Depuis son accession à la tête de la maison blanche, le 45ème président Donald Trump n’a pas cessé de mettre du remue-ménage sur la scène mondiale. Ses décisions et mesures prises durant tout le temps qu’il a déjà fait aux commandes de la première puissance politique mondiale ont toujours été assez forts et catégoriques au piint de choquer certains et impressionner d’autres.

Ce fut ainsi jeudi 31 octobre dernier le tour du Cameroun de goûter à une autre décision catégorique qui cette fois-ci, vise directement le pays de Paul Biya. Dans son communiqué, il évoque un certain nombre de raisons qui n’ont pas manqué de faire réagir le Ministre de l’administration territoriale Paul Atanga Nji.
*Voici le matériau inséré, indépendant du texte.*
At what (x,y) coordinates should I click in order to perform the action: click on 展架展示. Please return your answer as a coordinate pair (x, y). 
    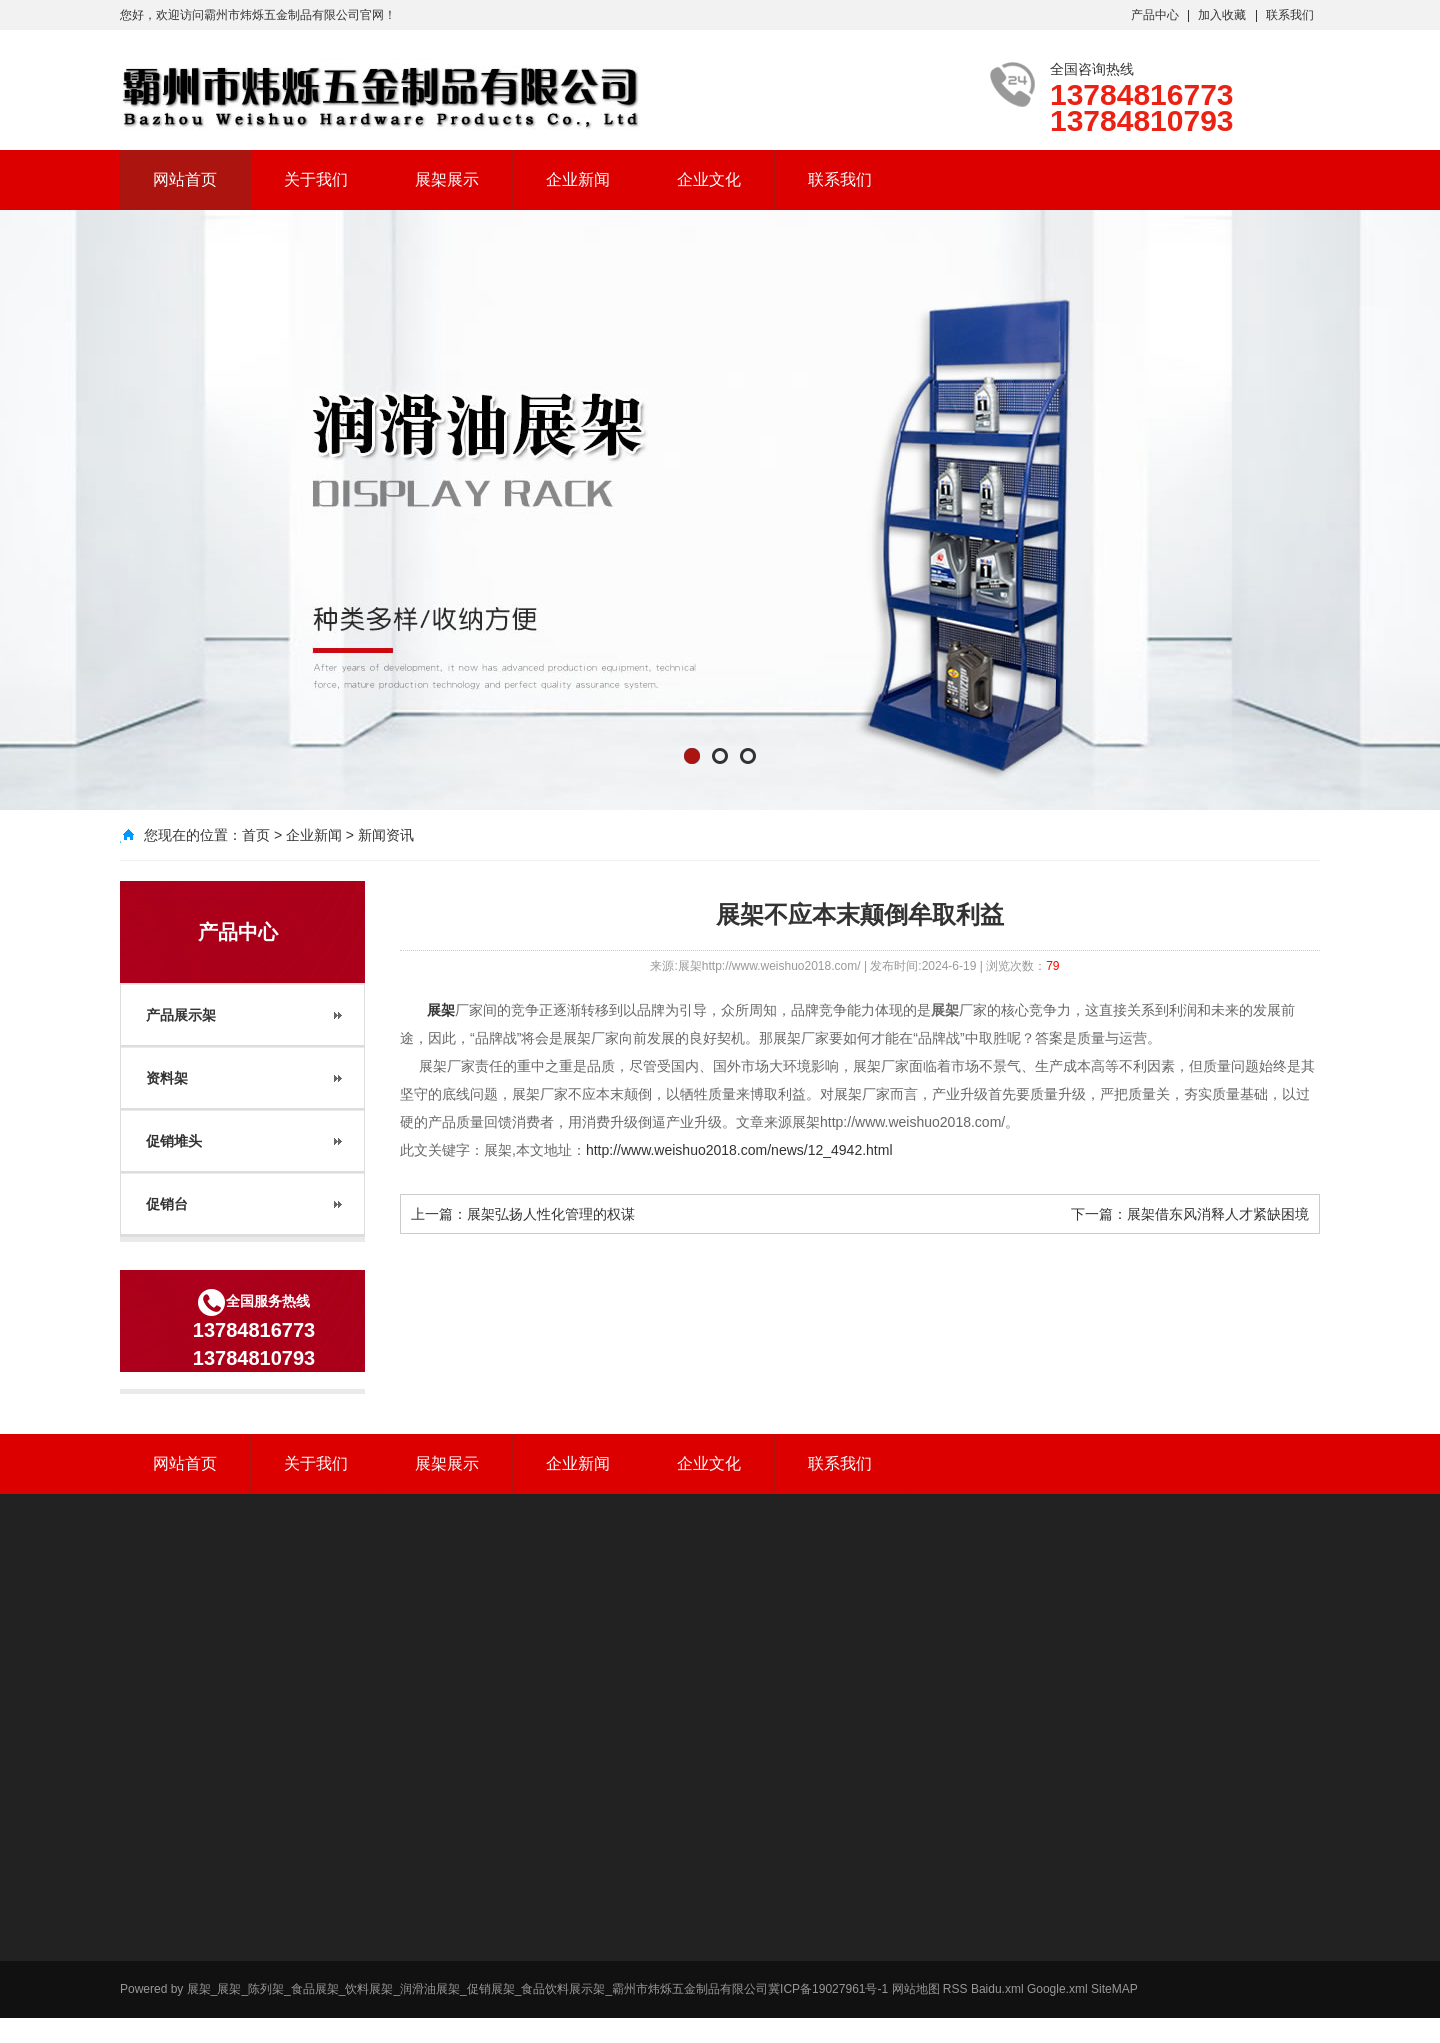
    Looking at the image, I should click on (447, 179).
« Je prends cette mesure parce que j’ai déterminé que le Gouvernement camerounais s’est rendu coupable de violations flagrantes des droits de l’homme internationalement reconnus, en violation des conditions d’éligibilité énoncées à l’article 104 de la Loi sur les agglomérations et dans les agglomérations.

Malgré un engagement intensif entre les États-Unis et le gouvernement du Cameroun, le Cameroun n’a pas répondu aux préoccupations concernant les violations persistantes des droits de l’homme commises par les forces de sécurité camerounaises. Ces violations comprennent des exécutions extrajudiciaires, des détentions arbitraires et illégales et des actes de torture », a tranché Donald Trump au Congrès des USA le 31 octobre dernier.

Une déclaration de l’actuel locataire de la maison blanche qui se trouve loin de laisser indifférents les diplomates camerounais, encore moins le ministre de l’administration territoriale. Selon Paul Atanga Nji, les propos de Donald Trump diffèrent de la réalité du terrain, du pays.

« Bon, peut-être cette décision ne concerne pas le Cameroun hein…Vous avez constaté vous-même que dans les régions du Sud-Ouest et du Nord-Ouest, les éléments de nos forces de défense et de sécurité, distribuent l’aide humanitaire ; vous les avez vus entrain de sauver les vies humaines ; vous les avez vus en train de transporter les camerounais qui ont été sauvagement assassinés par des terroristes ; vous avez vu les forces de défense et de sécurité, dispenser des cours dans les écoles, offrir des tables bancs. Le monde entier a vu. Nos forces de défense et de sécurité sont professionnelles. Dans les régions du Nord-Ouest et du Sud-Ouest, les forces de défense et de sécurité accompagnent au quotidien les populations en leur accordant l’aide nécessaire et en protégeant les populations contre les atrocités et les actes barbares des sécessionnistes. Donc, je crois que, si on devait condamner, il faut plutôt condamner les sécessionnistes qui décapitent les populations dans les Régions du Nord-Ouest et du Sud-Ouest », a indiqué le ministre de l’administration territoriale à la sortie d’une réunion de sécurité le vendredi 1er novembre 2019 à Buea, chef-lieu de la région du Sud-Ouest.